1920 Open Championship

Tournament information
- Dates: 30 June – 1 July 1920
- Location: Deal, England
- Course: Royal Cinque Ports Golf Club

Statistics
- Length: 6,653 yards (6,084 m)
- Field: 82 players
- Cut: none
- Prize fund: £200
- Winner's share: £75

Champion
- George Duncan
- 303

= 1920 Open Championship =

The 1920 Open Championship was the 55th Open Championship, held 30 June to 1 July at Royal Cinque Ports Golf Club in Deal, England. George Duncan erased a 13-stroke deficit after 36 holes to win his only major title, two strokes ahead of runner-up Sandy Herd, the 1902 champion.

Royal Cinque Ports had been planned as the location for the Open Championship in 1915, but in early in that year it was decided that there would be no championships during the remainder of World War I; the next Open Championship after the war would be held at Royal Cinque Ports. Although the war was over in November 1918, it was decided that there would be no championship in 1919. During the war, six of the greens were involved in a scheme to build a rifle range. This raised fears about the state of the course, but in late 1919 it was decided that there would be no difficulty in getting the course ready for the 1920 championship.

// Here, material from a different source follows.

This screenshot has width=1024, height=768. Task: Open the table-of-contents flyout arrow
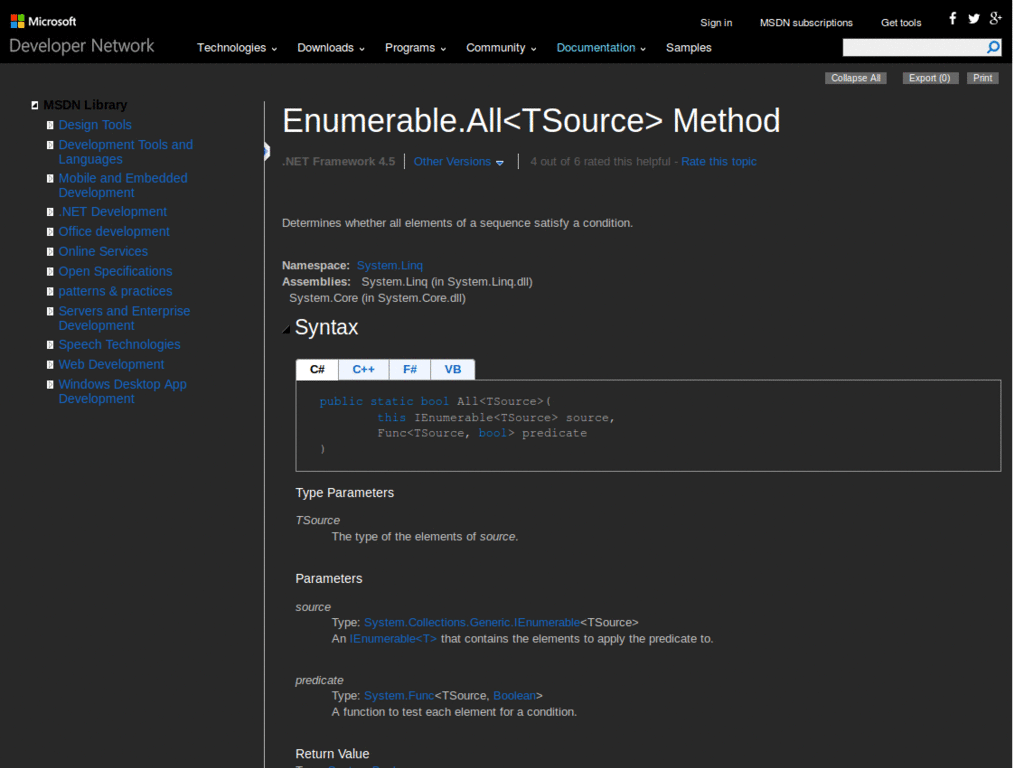tap(265, 152)
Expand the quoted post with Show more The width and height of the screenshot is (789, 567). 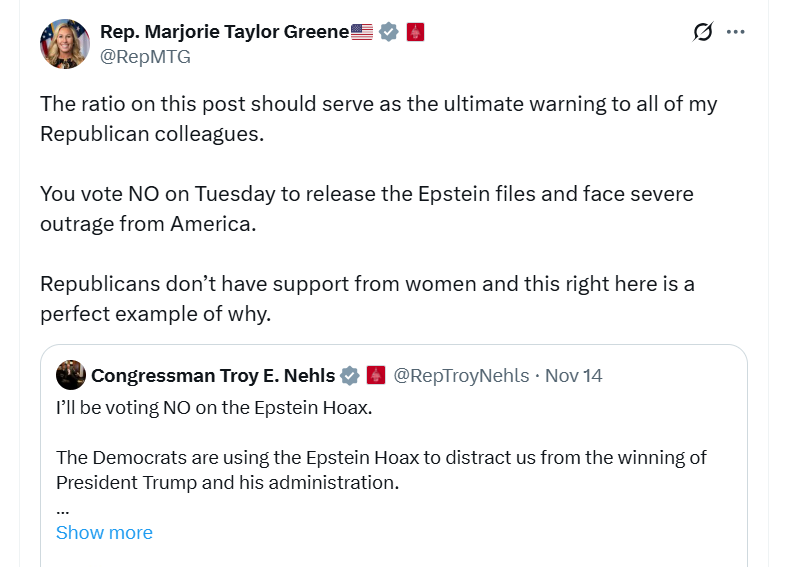click(104, 532)
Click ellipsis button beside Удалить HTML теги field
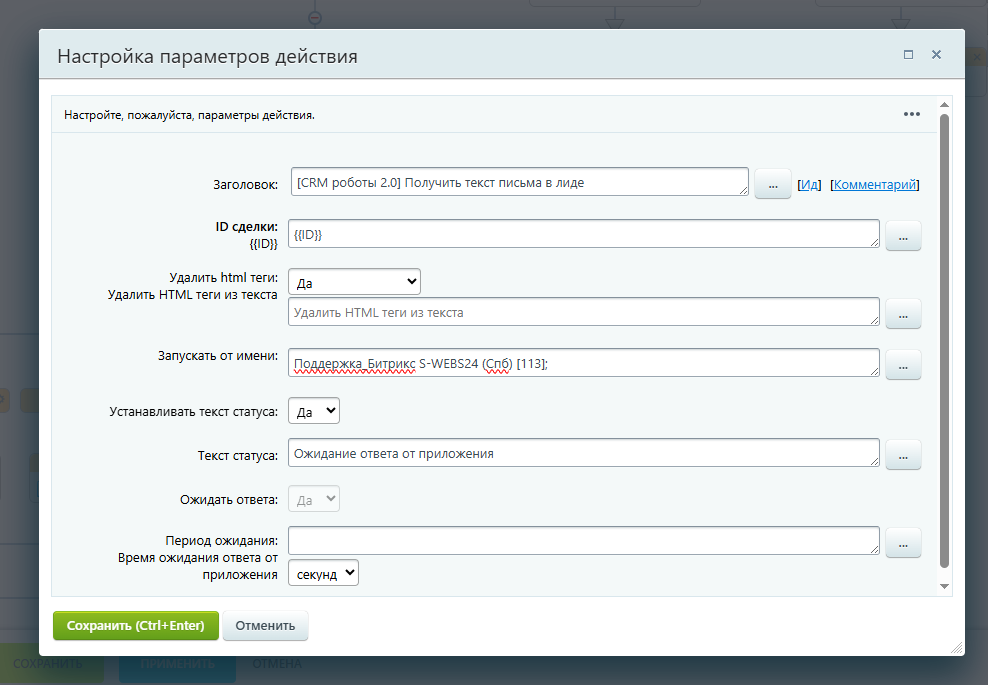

Qualification for the professionals took place the week before on 23 and 24 June at Burhill and Saint George's Hill in Surrey; the leading 72 players and ties qualified. Abe Mitchell led the field at 139; three tied on the qualifying score of 159 and 74 professionals advanced. The amateurs qualified separately, playing 36 holes on 23 June at Sandwich. Eight places were allotted to the amateurs with Cyril Tolley, the Amateur Champion, given an automatic entry. Prize money was increased sixty per cent to £200 with a winner's share of £75; the winner also received a gold medal valued at £25.

Herd and Ted Ray, the 1912 winner, shared the first round lead at 72 on Wednesday morning. Both faltered in the afternoon's second round while Abe Mitchell shot a 73 for a 147 to open up a six-stroke lead over Herd and Jim Barnes. Ray was eight back, Len Holland eleven behind, while Duncan was thirteen back after consecutive rounds of 80 for 160.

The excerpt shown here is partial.